Dia 1 de maio é uma data emblemática para os trabalhadores. (Os que estão trabalhando, é claro, já que muitos aguardam uma oportunidade de ser mais um celetista, ou servidor para não precisar executar malabarismo, a fim de honrar seus compromissos e de trazer alimentação, moradia, saúde, trabalho, educação, segurança, transporte, lazer para seus lares). Esses direitos sociais estão garantidos no Artigo 6º, da Constituição Federal. Tudo isso com um salário-mínino? Dizem que é possível… Se há desembargadora declarando que a magistratura caminha para um “regime de escravidão”, demonstrando insatisfação com a remuneração de cerca de R$ 91 mil (Uma utopia para a maioria de nós!).Qual trabalhador não gostaria de se enquadrar nesse regime escravocrata? Deixemos essa problemática de lado, pois quero-lhes contar que me encontro participando de um curso ofertado pelo INSS, no qual estudo acerca dos tipos de Segurado da Previdência Social. No material, li esta definição sobre os segurados obrigatórios: “são aqueles que exercem qualquer tipo de atividade remunerada, de natureza urbana ou rural, abrangidas pela Previdência Social, de forma contínua ou eventual, com ou sem vínculo empregatício. São também segurados obrigatórios aqueles que trabalham na atividade rural individualmente ou em regime de economia familiar, com ou sem auxílio eventual de terceiros.”. E pensar que a palavra trabalho tem origem no latim tripalium (tri: três; palum:pau), um instrumento de tortura composto por três estacas de madeira, cujo objetivo era imobilizar ou castigar escravos prisioneiros.
Será, contudo, que há diferença entre trabalho e emprego, meus caros (no sentido de queridos e não de onerosos)! Adianto a todos que meu foco é tratar de semântica, um ramo da linguística que estuda o significado, sentido e interpretação de palavras, frases e contextos. Vamos a eles!
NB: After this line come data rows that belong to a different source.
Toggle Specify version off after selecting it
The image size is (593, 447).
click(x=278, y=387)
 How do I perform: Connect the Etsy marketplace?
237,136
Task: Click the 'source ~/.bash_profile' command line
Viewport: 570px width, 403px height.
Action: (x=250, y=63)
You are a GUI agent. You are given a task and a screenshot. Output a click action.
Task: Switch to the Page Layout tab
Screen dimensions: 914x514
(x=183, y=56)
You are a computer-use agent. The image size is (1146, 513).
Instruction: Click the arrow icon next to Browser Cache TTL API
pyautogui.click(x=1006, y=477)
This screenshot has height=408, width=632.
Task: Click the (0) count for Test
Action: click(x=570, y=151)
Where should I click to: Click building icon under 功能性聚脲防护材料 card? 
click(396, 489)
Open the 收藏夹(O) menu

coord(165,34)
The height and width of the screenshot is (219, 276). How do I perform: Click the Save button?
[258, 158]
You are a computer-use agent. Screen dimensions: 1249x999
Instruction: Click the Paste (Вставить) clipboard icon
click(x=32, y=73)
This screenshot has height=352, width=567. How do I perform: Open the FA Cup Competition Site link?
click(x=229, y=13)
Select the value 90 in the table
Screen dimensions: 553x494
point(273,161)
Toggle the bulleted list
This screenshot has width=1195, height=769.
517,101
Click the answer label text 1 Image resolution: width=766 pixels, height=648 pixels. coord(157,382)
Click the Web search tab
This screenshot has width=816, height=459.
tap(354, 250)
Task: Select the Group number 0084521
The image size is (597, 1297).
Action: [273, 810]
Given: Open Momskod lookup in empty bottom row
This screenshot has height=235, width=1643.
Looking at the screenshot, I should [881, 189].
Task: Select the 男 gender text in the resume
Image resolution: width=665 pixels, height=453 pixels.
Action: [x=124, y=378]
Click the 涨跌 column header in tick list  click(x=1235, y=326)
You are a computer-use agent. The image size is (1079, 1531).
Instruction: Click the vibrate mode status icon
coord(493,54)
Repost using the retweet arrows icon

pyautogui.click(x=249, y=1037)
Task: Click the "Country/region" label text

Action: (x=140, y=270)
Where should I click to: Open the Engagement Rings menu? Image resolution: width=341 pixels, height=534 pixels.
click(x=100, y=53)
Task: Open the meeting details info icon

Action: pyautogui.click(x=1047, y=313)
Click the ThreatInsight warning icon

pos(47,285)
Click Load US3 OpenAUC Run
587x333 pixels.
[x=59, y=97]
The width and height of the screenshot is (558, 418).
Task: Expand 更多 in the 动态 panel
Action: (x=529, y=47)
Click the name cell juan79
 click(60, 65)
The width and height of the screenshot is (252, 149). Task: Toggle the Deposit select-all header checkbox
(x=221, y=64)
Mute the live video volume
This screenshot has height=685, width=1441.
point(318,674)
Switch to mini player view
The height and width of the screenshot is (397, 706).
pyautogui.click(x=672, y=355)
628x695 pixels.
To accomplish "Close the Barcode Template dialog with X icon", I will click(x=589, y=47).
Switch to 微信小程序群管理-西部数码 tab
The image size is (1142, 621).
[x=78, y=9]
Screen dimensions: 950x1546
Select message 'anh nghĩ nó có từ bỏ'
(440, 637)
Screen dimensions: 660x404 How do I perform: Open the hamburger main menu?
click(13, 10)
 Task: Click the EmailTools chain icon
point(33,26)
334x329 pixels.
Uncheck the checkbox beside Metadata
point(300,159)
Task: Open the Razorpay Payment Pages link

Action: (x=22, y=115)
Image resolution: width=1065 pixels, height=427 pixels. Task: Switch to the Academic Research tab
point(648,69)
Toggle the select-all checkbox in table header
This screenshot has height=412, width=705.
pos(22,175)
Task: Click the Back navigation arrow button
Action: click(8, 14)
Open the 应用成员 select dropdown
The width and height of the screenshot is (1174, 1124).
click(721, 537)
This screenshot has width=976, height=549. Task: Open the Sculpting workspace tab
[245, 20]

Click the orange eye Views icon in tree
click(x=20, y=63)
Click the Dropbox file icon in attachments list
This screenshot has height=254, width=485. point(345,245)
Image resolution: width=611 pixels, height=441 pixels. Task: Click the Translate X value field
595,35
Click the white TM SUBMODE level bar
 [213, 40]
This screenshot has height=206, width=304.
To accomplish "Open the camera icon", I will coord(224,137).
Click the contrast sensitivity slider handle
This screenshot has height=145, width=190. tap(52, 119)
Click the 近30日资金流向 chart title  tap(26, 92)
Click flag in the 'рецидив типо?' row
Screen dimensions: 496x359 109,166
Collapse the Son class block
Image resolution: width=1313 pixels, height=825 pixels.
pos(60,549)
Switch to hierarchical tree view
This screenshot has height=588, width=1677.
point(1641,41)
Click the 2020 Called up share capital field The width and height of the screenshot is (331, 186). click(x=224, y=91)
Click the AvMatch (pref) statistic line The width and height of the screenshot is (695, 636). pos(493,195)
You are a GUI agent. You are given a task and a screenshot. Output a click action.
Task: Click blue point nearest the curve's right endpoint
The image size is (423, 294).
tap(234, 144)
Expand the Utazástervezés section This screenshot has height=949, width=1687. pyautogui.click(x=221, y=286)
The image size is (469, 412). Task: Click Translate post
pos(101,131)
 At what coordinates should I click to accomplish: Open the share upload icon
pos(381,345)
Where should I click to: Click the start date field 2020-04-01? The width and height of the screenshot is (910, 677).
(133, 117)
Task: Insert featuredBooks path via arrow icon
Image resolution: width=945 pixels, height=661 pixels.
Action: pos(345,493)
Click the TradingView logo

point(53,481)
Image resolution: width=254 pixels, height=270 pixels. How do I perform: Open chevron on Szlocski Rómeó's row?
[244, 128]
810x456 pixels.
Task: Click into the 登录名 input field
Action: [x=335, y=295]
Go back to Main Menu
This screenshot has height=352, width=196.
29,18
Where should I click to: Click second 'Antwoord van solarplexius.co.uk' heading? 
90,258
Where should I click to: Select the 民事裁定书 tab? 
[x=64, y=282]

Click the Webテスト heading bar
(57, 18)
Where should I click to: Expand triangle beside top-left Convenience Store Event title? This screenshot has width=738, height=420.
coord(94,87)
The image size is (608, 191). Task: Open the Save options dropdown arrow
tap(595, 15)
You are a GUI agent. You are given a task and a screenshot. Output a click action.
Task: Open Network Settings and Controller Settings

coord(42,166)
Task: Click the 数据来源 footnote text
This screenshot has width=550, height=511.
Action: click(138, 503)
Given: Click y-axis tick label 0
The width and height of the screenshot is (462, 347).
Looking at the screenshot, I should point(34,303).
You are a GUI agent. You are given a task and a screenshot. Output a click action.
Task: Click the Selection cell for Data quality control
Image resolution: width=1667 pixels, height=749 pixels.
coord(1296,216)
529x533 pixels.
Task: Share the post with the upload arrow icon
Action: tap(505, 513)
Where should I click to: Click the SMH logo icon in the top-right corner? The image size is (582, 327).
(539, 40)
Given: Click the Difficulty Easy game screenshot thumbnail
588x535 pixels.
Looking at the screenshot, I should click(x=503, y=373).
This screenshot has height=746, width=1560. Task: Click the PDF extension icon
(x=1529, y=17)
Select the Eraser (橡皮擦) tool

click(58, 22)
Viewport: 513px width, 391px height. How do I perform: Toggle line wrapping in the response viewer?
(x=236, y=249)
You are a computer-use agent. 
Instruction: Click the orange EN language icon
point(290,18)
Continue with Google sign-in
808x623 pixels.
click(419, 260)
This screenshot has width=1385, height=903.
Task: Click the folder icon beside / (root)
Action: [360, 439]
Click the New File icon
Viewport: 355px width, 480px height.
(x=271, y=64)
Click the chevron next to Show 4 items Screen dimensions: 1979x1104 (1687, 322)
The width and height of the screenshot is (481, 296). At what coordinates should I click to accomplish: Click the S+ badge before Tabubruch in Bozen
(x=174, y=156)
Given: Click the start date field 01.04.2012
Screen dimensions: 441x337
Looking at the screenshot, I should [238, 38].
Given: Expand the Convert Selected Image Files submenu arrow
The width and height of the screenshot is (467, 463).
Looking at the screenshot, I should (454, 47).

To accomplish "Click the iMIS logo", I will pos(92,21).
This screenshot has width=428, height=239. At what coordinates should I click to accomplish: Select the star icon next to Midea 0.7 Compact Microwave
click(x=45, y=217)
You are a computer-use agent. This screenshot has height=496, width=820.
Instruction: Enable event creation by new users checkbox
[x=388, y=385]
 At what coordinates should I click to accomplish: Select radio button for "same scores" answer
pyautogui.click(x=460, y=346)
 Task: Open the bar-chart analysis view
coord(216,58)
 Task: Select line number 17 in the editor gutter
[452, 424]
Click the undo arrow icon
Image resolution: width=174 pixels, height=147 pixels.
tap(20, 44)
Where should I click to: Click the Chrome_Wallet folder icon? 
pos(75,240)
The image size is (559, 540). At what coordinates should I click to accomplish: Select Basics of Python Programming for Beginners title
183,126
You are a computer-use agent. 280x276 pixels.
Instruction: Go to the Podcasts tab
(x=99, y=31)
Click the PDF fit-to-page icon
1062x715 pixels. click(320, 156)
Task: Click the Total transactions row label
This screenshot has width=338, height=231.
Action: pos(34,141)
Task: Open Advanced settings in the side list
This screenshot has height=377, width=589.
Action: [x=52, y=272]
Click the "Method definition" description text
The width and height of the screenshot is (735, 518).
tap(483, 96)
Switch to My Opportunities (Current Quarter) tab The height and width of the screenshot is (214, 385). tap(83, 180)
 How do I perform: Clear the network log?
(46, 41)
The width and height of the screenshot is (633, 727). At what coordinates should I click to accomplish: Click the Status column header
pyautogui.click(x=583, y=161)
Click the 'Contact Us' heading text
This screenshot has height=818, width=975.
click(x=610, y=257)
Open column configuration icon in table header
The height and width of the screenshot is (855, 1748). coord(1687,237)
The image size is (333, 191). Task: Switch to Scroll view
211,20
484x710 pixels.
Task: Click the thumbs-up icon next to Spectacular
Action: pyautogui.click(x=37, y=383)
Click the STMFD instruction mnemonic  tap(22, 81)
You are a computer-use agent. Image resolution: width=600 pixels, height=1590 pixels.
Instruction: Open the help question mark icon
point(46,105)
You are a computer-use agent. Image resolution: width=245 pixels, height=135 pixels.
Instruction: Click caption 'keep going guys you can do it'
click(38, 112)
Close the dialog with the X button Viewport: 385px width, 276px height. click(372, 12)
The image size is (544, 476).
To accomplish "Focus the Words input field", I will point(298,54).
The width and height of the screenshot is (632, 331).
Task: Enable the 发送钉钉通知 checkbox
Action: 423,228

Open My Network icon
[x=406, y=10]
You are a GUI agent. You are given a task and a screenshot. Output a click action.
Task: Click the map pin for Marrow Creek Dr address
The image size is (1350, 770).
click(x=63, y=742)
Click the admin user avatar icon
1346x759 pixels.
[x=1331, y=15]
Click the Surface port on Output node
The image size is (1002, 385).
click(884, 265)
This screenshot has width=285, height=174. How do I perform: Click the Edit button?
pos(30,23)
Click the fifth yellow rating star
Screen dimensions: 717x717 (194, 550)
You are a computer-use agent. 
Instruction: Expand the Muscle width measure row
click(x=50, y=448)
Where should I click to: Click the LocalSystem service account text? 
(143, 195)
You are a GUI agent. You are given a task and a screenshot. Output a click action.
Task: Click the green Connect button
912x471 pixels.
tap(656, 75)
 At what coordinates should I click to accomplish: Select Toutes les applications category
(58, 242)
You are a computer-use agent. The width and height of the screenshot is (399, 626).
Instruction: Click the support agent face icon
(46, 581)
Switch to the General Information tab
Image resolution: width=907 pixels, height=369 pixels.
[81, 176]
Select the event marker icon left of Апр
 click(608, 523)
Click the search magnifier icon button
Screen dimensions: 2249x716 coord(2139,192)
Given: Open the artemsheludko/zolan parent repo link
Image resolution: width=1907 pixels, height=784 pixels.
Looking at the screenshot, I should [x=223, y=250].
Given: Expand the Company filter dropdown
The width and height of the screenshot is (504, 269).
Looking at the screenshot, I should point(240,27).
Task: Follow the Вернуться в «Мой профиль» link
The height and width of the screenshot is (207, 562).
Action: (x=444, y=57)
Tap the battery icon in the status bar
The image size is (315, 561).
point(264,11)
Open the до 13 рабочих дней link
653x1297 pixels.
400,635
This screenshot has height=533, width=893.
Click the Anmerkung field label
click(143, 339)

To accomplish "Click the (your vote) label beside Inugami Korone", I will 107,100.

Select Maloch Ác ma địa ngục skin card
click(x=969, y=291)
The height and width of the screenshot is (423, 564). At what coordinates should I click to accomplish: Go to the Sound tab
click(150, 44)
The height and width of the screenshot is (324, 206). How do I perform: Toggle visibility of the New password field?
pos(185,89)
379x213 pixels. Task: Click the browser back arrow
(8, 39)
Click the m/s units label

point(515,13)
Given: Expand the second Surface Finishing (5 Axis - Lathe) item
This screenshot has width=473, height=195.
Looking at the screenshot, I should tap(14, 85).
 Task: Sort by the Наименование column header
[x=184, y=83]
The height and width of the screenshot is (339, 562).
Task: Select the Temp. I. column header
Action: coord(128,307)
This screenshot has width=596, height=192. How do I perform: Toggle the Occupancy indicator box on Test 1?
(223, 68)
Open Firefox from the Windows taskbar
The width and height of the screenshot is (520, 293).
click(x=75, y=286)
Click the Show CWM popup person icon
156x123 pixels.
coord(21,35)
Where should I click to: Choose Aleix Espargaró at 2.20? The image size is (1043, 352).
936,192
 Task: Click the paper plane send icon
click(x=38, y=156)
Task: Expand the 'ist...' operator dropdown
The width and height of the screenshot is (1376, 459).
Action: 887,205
No direito do trabalho brasileiro, usar o termo trabalho é ser genérico, enquanto emprego é específico, estando ligado à Consolidação das Leis do Trabalho (CLT). Diante disso, existem cinco requisitos fundamentais e cumulativos que caracterizam o que é emprego e que se encontram no Artigo 3 da CLT. São eles: 1) pessoa física, ou seja, o empregado é uma pessoa, não uma empresa; 2) pessoalidade, que impede a substituição de uma pessoa específica por outra; 3) não eventualidade, entendida como uma atividade contínua e habitual; 4) subordinação, ou seja, o trabalhador fica sujeito às ordens do empregador; 5) onerosidade, compreendida como o pagamento de um salário pela atividade executiva. Viva a contemporaneidade! Mas será que ainda existem torturas? A pressão por bater metas, por obter um aumento na carteira de clientes, pela celeridade de atividades, por exigências de disponibilidade fora do ambiente do trabalho e em qualquer horário poderiam ser as novas formas de tortura?
A resposta deixo com vocês, que certamente estão empolgados com mais um descanso à vista!